■ **Required action**
A faithful retyping of every entry below is wanted, with images left out.

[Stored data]

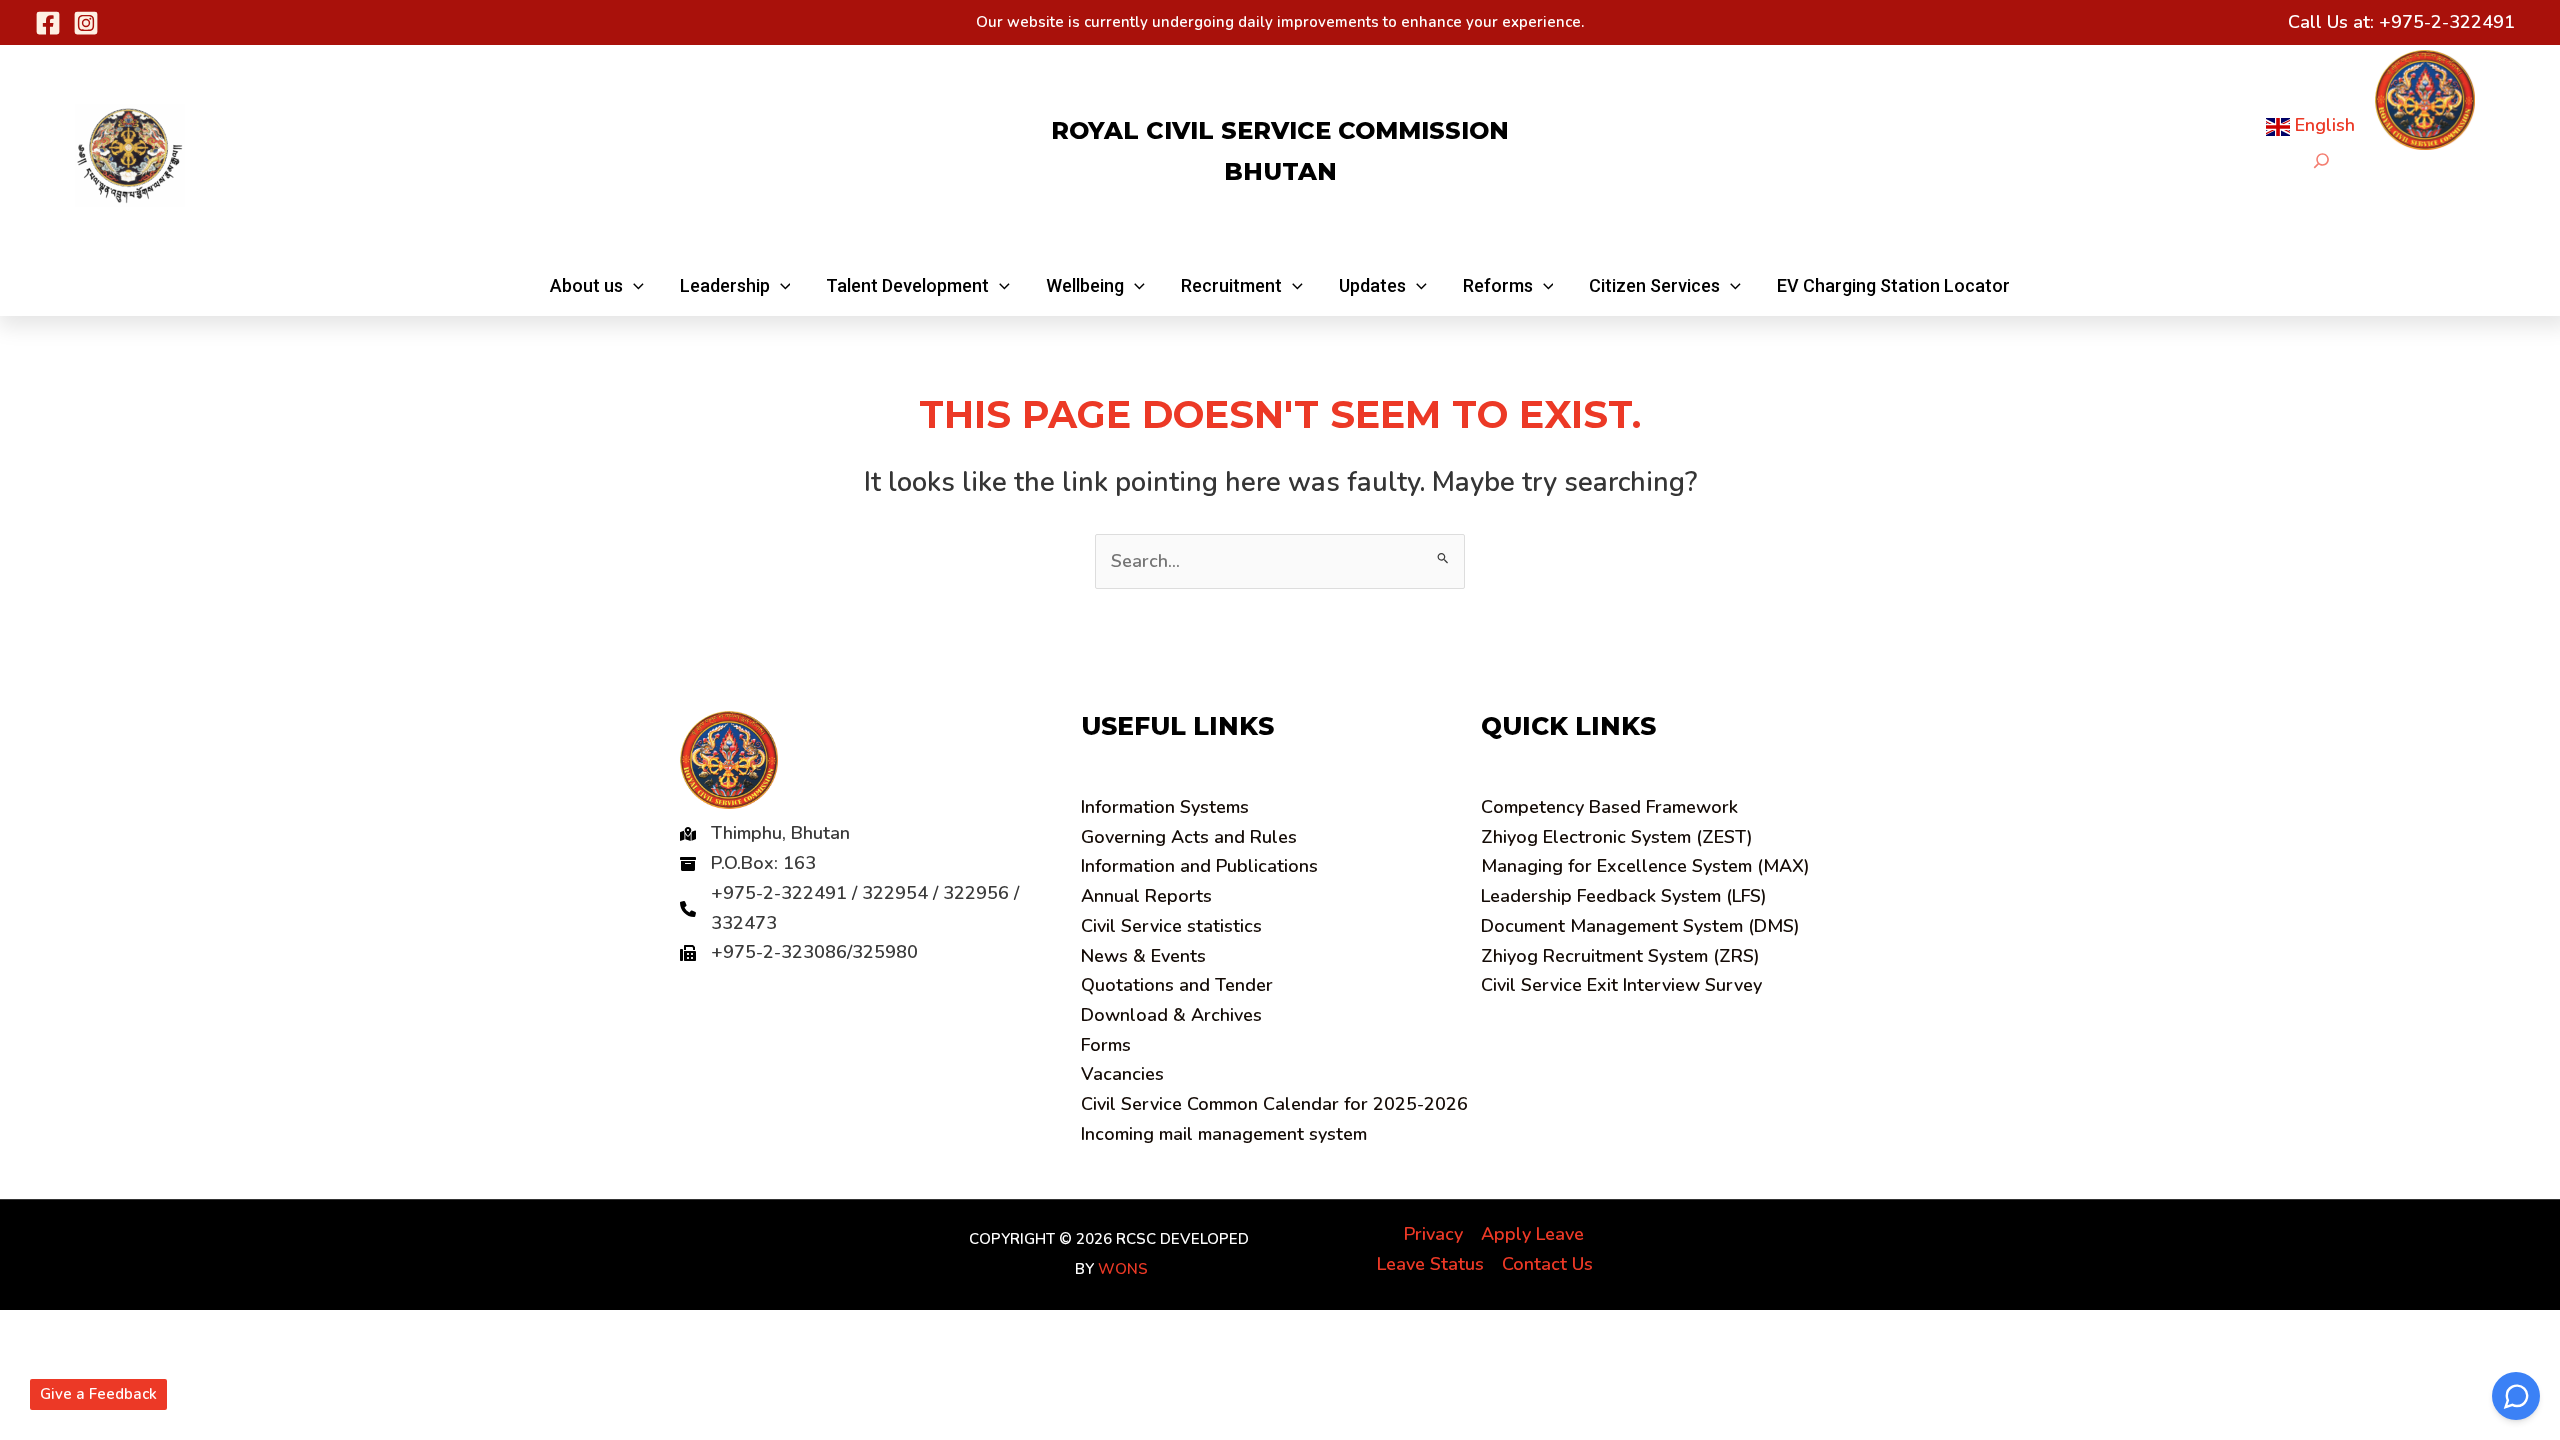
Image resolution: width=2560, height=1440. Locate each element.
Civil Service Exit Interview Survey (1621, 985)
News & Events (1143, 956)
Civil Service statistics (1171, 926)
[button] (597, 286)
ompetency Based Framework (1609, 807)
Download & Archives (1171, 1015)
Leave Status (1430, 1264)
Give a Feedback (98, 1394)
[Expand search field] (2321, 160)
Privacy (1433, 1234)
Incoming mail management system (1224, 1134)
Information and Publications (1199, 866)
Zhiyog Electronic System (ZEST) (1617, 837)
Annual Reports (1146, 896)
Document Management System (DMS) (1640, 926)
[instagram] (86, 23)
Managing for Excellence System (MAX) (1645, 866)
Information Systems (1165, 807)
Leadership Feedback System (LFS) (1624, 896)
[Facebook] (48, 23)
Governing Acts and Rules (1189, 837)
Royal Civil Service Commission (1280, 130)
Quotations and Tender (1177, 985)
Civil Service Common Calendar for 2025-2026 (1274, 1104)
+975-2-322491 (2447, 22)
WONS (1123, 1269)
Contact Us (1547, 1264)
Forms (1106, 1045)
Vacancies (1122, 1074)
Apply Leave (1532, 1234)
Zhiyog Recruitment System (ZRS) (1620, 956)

■ **Result for this task**
Image resolution: width=2560, height=1440. Locate each element.
Civil Service Exit Interview Survey (1621, 985)
News & Events (1143, 956)
Civil Service statistics (1171, 926)
[button] (597, 286)
ompetency Based Framework (1609, 807)
Download & Archives (1171, 1015)
Leave Status (1430, 1264)
Give a Feedback (98, 1394)
[Expand search field] (2321, 160)
Privacy (1433, 1234)
Incoming mail management system (1224, 1134)
Information and Publications (1199, 866)
Zhiyog Electronic System (ZEST) (1617, 837)
Annual Reports (1146, 896)
Document Management System (DMS) (1640, 926)
[instagram] (86, 23)
Managing for Excellence System (MAX) (1645, 866)
Information Systems (1165, 807)
Leadership Feedback System (LFS) (1624, 896)
[Facebook] (48, 23)
Governing Acts and Rules (1189, 837)
Royal Civil Service Commission (1280, 130)
Quotations and Tender (1177, 985)
Civil Service Common Calendar for 2025-2026 (1274, 1104)
+975-2-322491 (2447, 22)
WONS (1123, 1269)
Contact Us (1547, 1264)
Forms (1106, 1045)
Vacancies (1122, 1074)
Apply Leave (1532, 1234)
Zhiyog Recruitment System (ZRS) (1620, 956)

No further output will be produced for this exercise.